## DATA:

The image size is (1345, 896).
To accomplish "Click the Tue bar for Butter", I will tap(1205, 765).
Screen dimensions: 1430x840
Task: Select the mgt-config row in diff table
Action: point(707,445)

## WHAT YOU HAVE TO DO:
Would you write the records out again, word for word?

## FINAL ANSWER:
The image size is (1345, 896).
To accomplish "Click the Tue bar for Butter", I will tap(1205, 765).
Screen dimensions: 1430x840
Task: Select the mgt-config row in diff table
Action: point(707,445)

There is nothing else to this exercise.